Depuis la généralisation du télétravail pendant les confinements, le sujet des tickets-restaurant cristallisait les tensions entre salariés et directions. Profitant d’un flou juridique latent, plusieurs entreprises avaient en effet refusé d’octroyer cet avantage à leurs employés en télétravail. Les premiers recours juridiques aboutissaient à des décisions contradictoires en fonction des juridictions : tandis que Paris soutenait les droits des télétravailleurs, certaines villes comme Nanterre validaient leur exclusion.
Ce 8 octobre 2025, la Cour de cassation a mis fin à toute ambiguïté : aucun employeur ne peut justifier le refus d’accorder des tickets-restaurant sur le seul critère du télétravail. Cette position est conforme aux articles L.3262-1 et R.3262-7 du Code du travail, qui classifient le titre-restaurant comme un moyen de paiement destiné à tout salarié dont le repas s’inscrit dans son horaire journalier, sans distinction sur le lieu d’exercice.
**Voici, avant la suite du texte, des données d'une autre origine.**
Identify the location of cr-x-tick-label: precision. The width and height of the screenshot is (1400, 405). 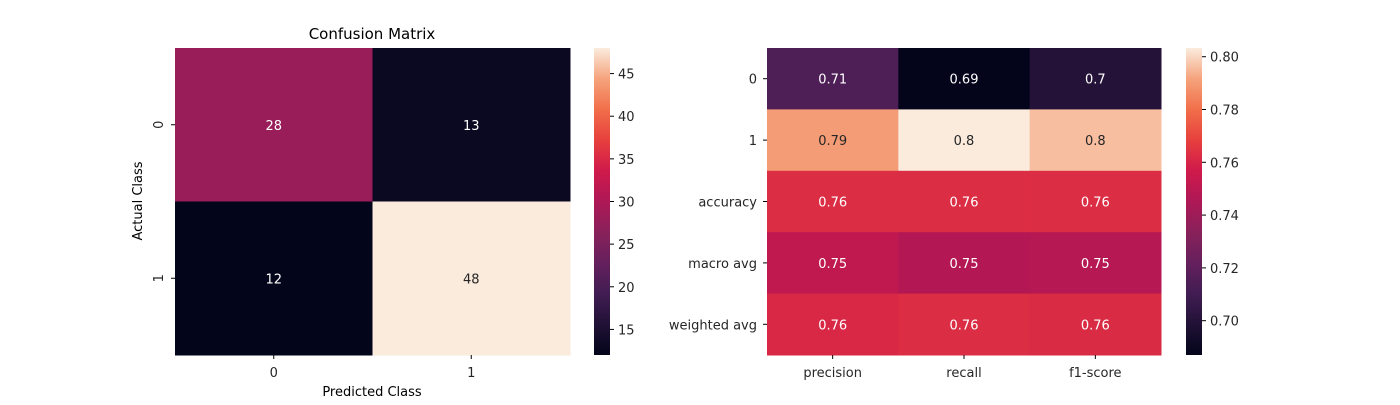
(832, 374).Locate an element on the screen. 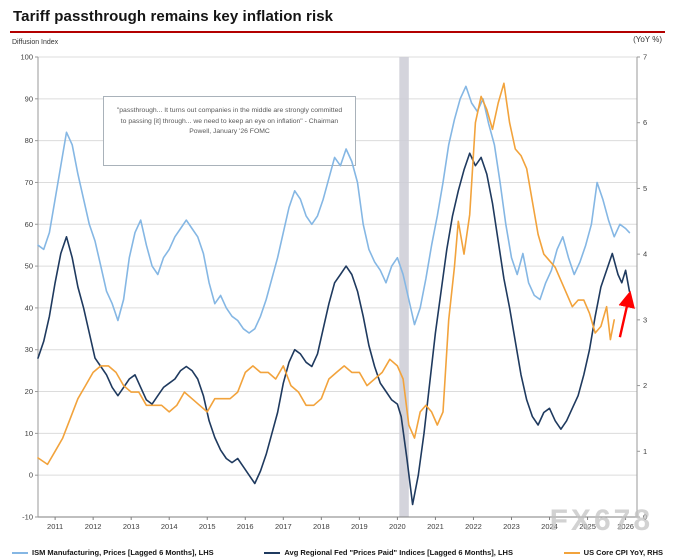  svg-text: 2024 is located at coordinates (550, 526). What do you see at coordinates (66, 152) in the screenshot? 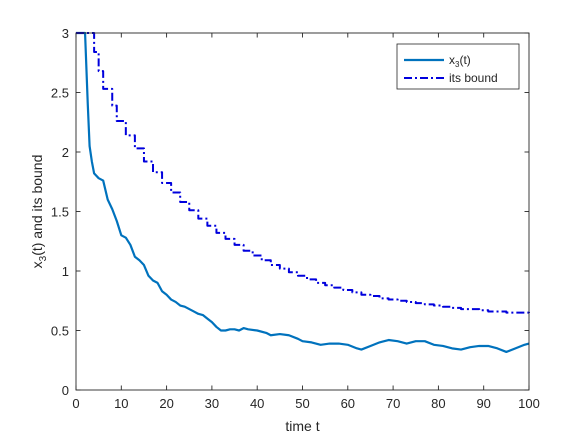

Plus concrètement : la nature du poste (présentiel ou distanciel) ne doit jamais servir d’argument exclusif au refus de titres-restaurants. Un consensus, désormais partagé par le Ministère du Travail et l’URSSAF, qui clôt un épisode juridique mouvementé et sécurise les droits des télétravailleurs.
Les employeurs sous pression
Si la décision représente une victoire symbolique pour les salariés, ses retombées sont aussi concrètes et immédiates. Le ticket-restaurant, dont la valeur moyenne atteint 9,40 € en 2025, pèse près de 200 € mensuels dans le porte-monnaie des travailleurs concernés. Un supplément financier qui améliore sensiblement le quotidien, à une époque où le budget alimentaire pèse lourdement sur le pouvoir d’achat.
Côté employeurs, l’affaire pourrait générer de vives crispations, surtout dans les secteurs où le télétravail est devenu la règle et où le coût cumulé des titres-restaurants devient une manne financière conséquente. Finie la discrimination basée sur le mode de travail : toute politique interne devra dorénavant garantir une égalité de traitement, au risque de faire des émules. Rappelons toutefois qu’il sera toujours possible pour le salarié de refuser les titres-restaurant. Il suffit pour cela d’envoyer un courrier à l’employeur pour lui signifier votre refus de bénéficier du dispositif.
En résumé
- Les employés en télétravail ont le droit aux ticket-restaurant si leurs collègues en présentiels en bénéficient pour des horaires de travail similaire.
- Le refus du dispositif basé sur le seul motif de télétravail devient illégal, là où il profitait jusqu’à présent d’un flou juridique.
- Un employé peut toujours refuser les ticket-restaurant, il suffit d’envoyer un courrier à son employeur pour le notifier de cette décision.
La force de ce nouveau cadre juridique réside dans sa simplicité : désormais, tout salarié dont la journée de travail est équivalente à celle d’un collègue sur site doit pouvoir bénéficier des mêmes avantages, tickets-restaurants compris. Le refus fondé sur le télétravail ne tient plus devant la loi. Plus largement, cette clarification pourrait servir de modèle pour d’autres questions liées aux droits des télétravailleurs. Reste à voir comment les employeurs adapteront leurs politiques RH à ce nouveau paradigme.